> **Exercice écrit 1**: Indiquez par oui ou non si chaque affirmation concorde avec le texte sur la robotique pédagogique, en citant mot pour mot le passage décisif : (a) la partie pratique de robotique du programme de terminale S repose sur Lego NXT ; (b) l'article de Hervé Haudiquet décrit une pédagogie de projets dont le succès reste à confirmer ; (c) Lego NXT est utilisé en Suisse dans les petites classes.
> **Exercice écrit 2**: Rédigez, s'il vous plaît, la suite du texte sur la robotique pédagogique à partir de sa dernière phrase.

> **Extrait source**:
§ §

Robotique pédagogique basée sur Arduino/C
Jean-Daniel Nicoud
Introduction
Dans tous les pays, l'informatique a eu de la peine à trouver sa voie dans les collèges et lycées. L'introduction de l'informatique en Terminale S [1] est un progrès significatif et la documentation pour les maîtres a été bien préparée [2].
Notre préoccupation ici est uniquement la compréhension des principes de base des processeurs, de leurs composants et de leurs interfaces, décrits dans la section robotique [3]. Arduino apporte des solutions nouvelles faciles à mettre en oeuvre.
L'article de Hervé Haudiquet [4] détaille une pédagogie de projets dont le succès est confirmé. Mais ce qui réussit dans une école technique ne s'applique pas sans autre à un enseignant de collège ou lycée, enthousiaste mais isolé et disposant de peu de moyens et de peu d'heures de contact.
L'aspect robotique pratique dans le programme de terminale S [3] se base sur Lego NXT, un environnement utilisé en Suisse dans les petites classes, facile à mettre en oeuvre et bien documenté.
Cet article met en évidence le potentiel d'Arduino et Pinguino, un fouilli de modules bon marché avec un potentiel pédagogique certain, qui de plus ouvre la porte pour les étudiants les plus intéressés vers une activité de loisir riche et formative.

§ §

> **Entrées fournies**:

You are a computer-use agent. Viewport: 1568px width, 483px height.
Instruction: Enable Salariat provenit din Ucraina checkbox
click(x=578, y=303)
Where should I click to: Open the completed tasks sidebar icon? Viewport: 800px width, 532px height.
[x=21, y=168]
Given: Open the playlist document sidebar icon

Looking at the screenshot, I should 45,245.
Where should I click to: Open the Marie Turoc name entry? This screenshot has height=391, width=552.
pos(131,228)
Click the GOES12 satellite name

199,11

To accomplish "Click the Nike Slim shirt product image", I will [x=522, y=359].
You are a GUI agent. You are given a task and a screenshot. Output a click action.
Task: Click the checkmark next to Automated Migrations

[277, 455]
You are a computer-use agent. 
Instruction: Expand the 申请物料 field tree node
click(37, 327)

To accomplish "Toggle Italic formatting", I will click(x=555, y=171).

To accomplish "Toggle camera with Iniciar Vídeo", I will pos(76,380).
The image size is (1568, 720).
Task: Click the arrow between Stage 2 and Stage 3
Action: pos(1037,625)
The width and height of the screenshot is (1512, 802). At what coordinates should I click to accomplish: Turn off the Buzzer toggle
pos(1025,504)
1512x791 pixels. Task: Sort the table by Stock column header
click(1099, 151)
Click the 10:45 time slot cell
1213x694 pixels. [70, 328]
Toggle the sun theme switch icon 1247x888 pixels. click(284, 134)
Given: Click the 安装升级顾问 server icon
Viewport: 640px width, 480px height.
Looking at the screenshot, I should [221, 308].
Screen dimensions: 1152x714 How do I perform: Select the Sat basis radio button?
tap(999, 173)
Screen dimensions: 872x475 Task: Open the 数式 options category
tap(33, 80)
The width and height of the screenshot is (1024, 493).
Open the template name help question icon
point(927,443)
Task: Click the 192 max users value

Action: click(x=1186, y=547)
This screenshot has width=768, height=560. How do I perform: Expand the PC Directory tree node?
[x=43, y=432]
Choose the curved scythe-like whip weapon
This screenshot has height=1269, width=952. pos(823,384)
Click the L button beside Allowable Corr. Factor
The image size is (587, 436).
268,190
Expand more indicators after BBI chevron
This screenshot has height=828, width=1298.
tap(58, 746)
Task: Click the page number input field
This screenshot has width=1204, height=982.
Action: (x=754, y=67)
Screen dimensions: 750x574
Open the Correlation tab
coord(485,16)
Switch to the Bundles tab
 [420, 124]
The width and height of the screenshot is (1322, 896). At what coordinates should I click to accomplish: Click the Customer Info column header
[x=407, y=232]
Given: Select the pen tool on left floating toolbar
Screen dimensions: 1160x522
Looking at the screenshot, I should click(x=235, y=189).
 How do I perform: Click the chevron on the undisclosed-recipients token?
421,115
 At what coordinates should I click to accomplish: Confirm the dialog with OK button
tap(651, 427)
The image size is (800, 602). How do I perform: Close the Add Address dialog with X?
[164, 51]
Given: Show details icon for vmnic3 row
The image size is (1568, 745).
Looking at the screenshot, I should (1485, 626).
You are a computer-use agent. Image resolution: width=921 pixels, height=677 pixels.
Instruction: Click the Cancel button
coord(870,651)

§ §

> **Réponse 1**:
(a) Oui : « se base sur Lego NXT ».
(b) Non : « une pédagogie de projets dont le succès est confirmé ».
(c) Oui : « un environnement utilisé en Suisse dans les petites classes ».

> **Réponse 2**:
Arduino [5] a été développé en Italie dans l'esprit du logiciel libre. Il est multiplate-forme et son énorme succès, aux USA en particulier, signifie des prix bas, un choix de modules considérable et une documentation abondante, hélas trop orientée bricolage pour débutants jeunes et adultes. Arduino utilise des processeurs AVR et un environnement de programmation C. Arduino propose un environnement convivial et des fonctions qui cachent le processeur, ce qui a fait son succès : le processeur est une boîte noire entourée de pins numérotées, et on agit sur ces pins sans avoir besoin de comprendre la logique interne du processeur.
Pinguino [6] suit cette approche avec des processeurs PIC, et a ses afficionados (Intel et Motorola, vous vous souvenez ?). Pinguino, développé à Aix, est venu 8 ans après Arduino, et peine à se faire connaître malgré ses points positifs.
Arduino et Pinguino appellent un compilateur C, comme toutes les applications industrielles faites pour des microprocesseurs embarqués. C est proche du processeur, ce qui est intéressant dans un cours présentant l'architecture des systèmes informatiques.
Le but ici n'est pas de présenter Arduino, mais de montrer ce que l'on peut faire avec le matériel existant, qui permet d'explorer plus de notions que l'horaire scolaire peut le permettre. Il faut donc choisir, ce que l'enseignant saura faire en fonction de ses intérêts, des connaissances préalables de ses élèves et de ses rêves pédagogiques.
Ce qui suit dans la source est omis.